Welche Speicher sind wirtschaftlich?
Wie
wirtschaftlich ein Speicher ist, hängt von mehreren Größen ab, erstens, wie
teuer die Kapazität von einer kWh Energie ist (SP), wie oft der Speicher pro
Jahr gefüllt und entleert wird, das ist die Zahl der Speicherzyklen (Zy).
Weiterhin, wie stark der Strompreis schwankt, die sogenannte Volatilität(Vo)
und dem minimalen Einkaufspreis (Pmin). Und
nicht zu unterschätzen ist der Wirkungsgrad der Speicher (Wi).
Damit kann man
die Einnahmen errechnen, wie lange in Jahre (Ta) es dauert bis der Speicher
seine eigenen Kosten erwirtschaftet hat. Die Gleichung lautet:
Ta = SP/((((Pmin+Vo)*Wi)-Pmin)*Zy)
Nimmt man eine Bleibatterie (70% Wirkungsgrad) mit einem Speicherpreis von SP=150€, geht von einem minimalen Strompreis von 0,02€/kWh aus und hofft auf eine Volatilität von 0,10€/kWh, mit Tageszyklen Zy=365 pro Jahr, der bei einer Photovoltaikanlage möglich erscheint, so erhält man:
Ta = 150 € / ( ( (
(0,02 €/kWh + 0,10 €/kWh ) * 0,7 ) - 0,02 €/kWh ) * 365 )
Ta = 6,4 Jahre
Die Rückzahlzeit für Speicher hängt sowohl von der Volatilität auf dem Markt als auch vom Wirkungsgrad ab. (Zum Vergrößern anklicken) |
Nach gut sechs
Jahren ist die Investition in die Bleibatterie zurückgelaufen, allerdings ohne
Berücksichtigung von Zinsen. Allerdings gibt es ein viel größeres Problem, die
Bleibatterie ist nach etwa 1000 Ladezyklen so geschwächt, dass sie nicht mehr
die gewünschte Leistung bringt und ausgetauscht werden muss, somit erreicht
dieses System nie die Wirtschaftlichkeit unter den beschriebenen Annahmen.

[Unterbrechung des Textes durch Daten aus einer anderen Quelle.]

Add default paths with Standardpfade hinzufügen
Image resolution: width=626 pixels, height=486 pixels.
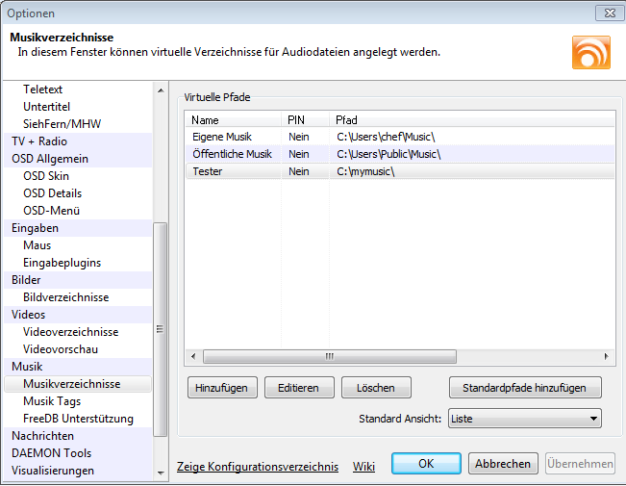pyautogui.click(x=524, y=388)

Rücklaufzeit einer Investition in Stromspeicher bei einem unteren Preis von 0,02€/kWh und mit 365 Zyklen im Jahr. (Zum Vergrößern anklicken) |
Erst wenn der Speicherpreis
auf deutlich unter 100€/kWh sinkt und die Lebensdauer weit über 3000 Zyklen
liegt, werden Speicher wirtschaftlich. Unklar ist, mit welcher Technologie dies
erreicht werden kann, aber vermutlich sind Pumpspeicherkraftwerke gute
Kandidaten, da diese bereits heute wirtschaftlich arbeiten. Für Batterien, die
auf teuren Rohstoffen basieren ist es nur in Ausnahmefällen ökonomisch sinnvoll
diese für die stationäre Stromspeicherung einzusetzen. Für mobile Anwendungen, wie
Fahrräder und Autos ist die Situation natürlich völlig anders.
Lieber Herr Heindl,
AntwortenLöschenvielen Dank für Ihren interessanten Blogeintrag. Dazu würde ich gerne etwa fragen: ich habe kürzlich mit Kollegen diskutiert, ob man nicht unter Verwendung neuer Speichertechnologien (z.B. Li-Ionen Batterien wie neulich von Siemens präsentiert, Link: goo.gl/Xrf0c ) in der Lage wäre, tägliche Strompreisschwankungen auszunutzen - im Sinne von: Netzstrom in Batterien speichern wenn er gerade günstig ist (z.B. nachts), verbrauchen wenn er teuer ist oder zur Vermeidung von teuren Leistungspreisen während Lastspitzen.
Ihre Rechnung im Blogeintrag ist ja denke ich eine entsprechende Abschätzung. Wie sehen sie die Thematik in der näheren Zukunft, in Anbetracht von Weiterentwicklungen bei Batterie-Technologien und der weiteren Verbreitung von erneuerbaren Energien (Solar) in Europa?
Vielen Dank, ihre Einschätzung würde mich sehr interessieren!